North Korea launched two rockets believed to be cruise missiles on Tuesday, according to reports from South Korea.
The alleged missile launch is the fifth in January, marking an increased escalation in frequency to start 2022.
“An official with the South Korean Ministry of National Defense said the projectiles were detected by South Korean and U.S. intelligence agencies, which are analyzing the launch.

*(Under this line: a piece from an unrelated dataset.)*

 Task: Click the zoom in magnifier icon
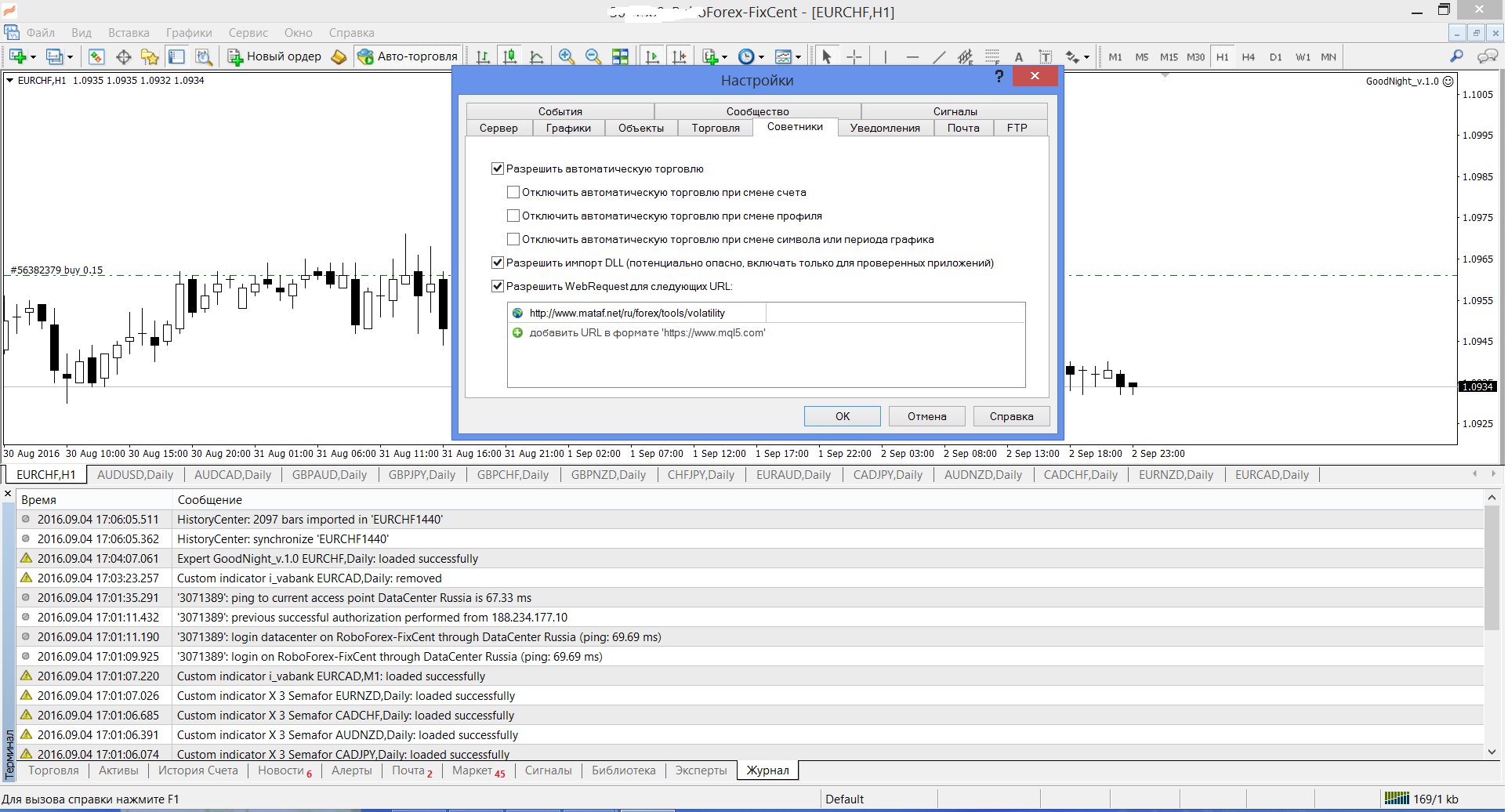pos(566,56)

Further details were not immediately available,” ABC News reported on Tuesday morning.
“Tuesday’s launches could have been followup tests of a weapon North Korea has described as a long-range cruise missile and first tested in September, said Kim Dong-yub, a professor at Seoul’s University of North Korean Studies,” the Associated Press reported.

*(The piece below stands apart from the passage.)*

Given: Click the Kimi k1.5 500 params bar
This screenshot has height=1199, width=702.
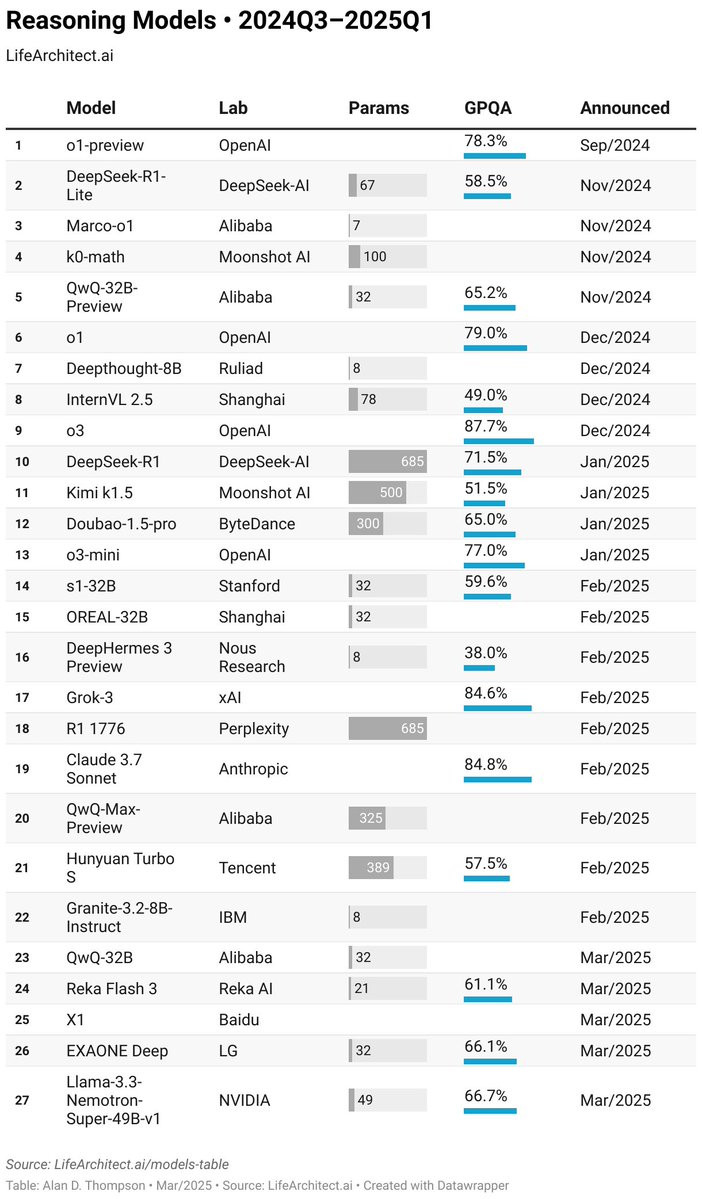Looking at the screenshot, I should 378,492.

North Korea reportedly also fired a missile in a test reported on January 17 to mark its fourth missile launch of the month.
In a January 14 launch, the state-controlled Pyongyang Broadcast Service showed two missiles fired from a train car and into the sea in a firing drill the outlet says was “guided by commanding officials of the Korean People’s Army and leading officials of the Academy of Defense Science.”
“South Korea’s Joint Chiefs of Staff said North Korea likely fired two short-range ballistic missiles from an area in Sunan, the site of Pyongyang’s international airport. The missiles were launched four minutes apart and flew about 380 kilometers (236 miles) with a maximum altitude of 42 kilometers (26 miles) before landing in waters off the country’s northeastern coast, it said,” according to the AP.
“The U.S. Indo-Pacific Command said the missiles did not pose an immediate threat to U.S. personnel or territory, or to its allies, but highlighted the destabilizing impact of North Korea’s ‘illicit’ weapons program. Japanese Defense Minister Nobuo Kishi said the missiles landed outside Japan’s exclusive economic zone, and Chief Cabinet Secretary Hirokazu Matsuno condemned the actions as threats to peace,” it added.
North Korea also reportedly launched missiles on January 5 and 11.
The January 11 launch led the Federal Aviation Administration (FAA) to briefly halt all flights at West Coast airports following reports of a North Korean ballistic missile fired into the Sea of Japan.
The order lasted approximately seven minutes, according to reports regarding the San Diego International Airport.
“Sabrina LoPiccolo, spokeswoman for the airport, told Newsweek that the airport was instructed by air traffic of a national ground stop about 2:30 p.m. Pacific time. No reason was given for the stop, which lasted about five to seven minutes, she said,” Newsweek reported.
“We really don’t have any more details,” she said.
— @Mike_Coletta (@Mike_Coletta) January 11, 2022
Last October, the U.N. Security Council reportedly called for an emergency meeting to take place after North Korea said it successfully launched a ballistic missile from a submarine. The Daily Wire previously reported:
“North Korea test-fired a new, smaller ballistic missile from a submarine, state media confirmed on Wednesday, a move that analysts said could be aimed at more quickly fielding an operational missile submarine,” Reuters reported. “The statement from state media came a day after South Korea’s military reported that it believed North Korea had fired a submarine-launched ballistic missile (SLBM) off its east coast, the latest in a string of North Korean missile tests.”
CBS Evening News host Norah O’Donnell reported that the U.N. Security Council had called for an emergency meeting over the incident.
“The U.N. Security Council has just announced that it will hold an emergency meeting after North Korea launched a new ballistic missile,” O’Donnell said. “These are the first pictures of what the North Koreans say is a missile being launched from a submarine, which would be a major advance for the country’s military.”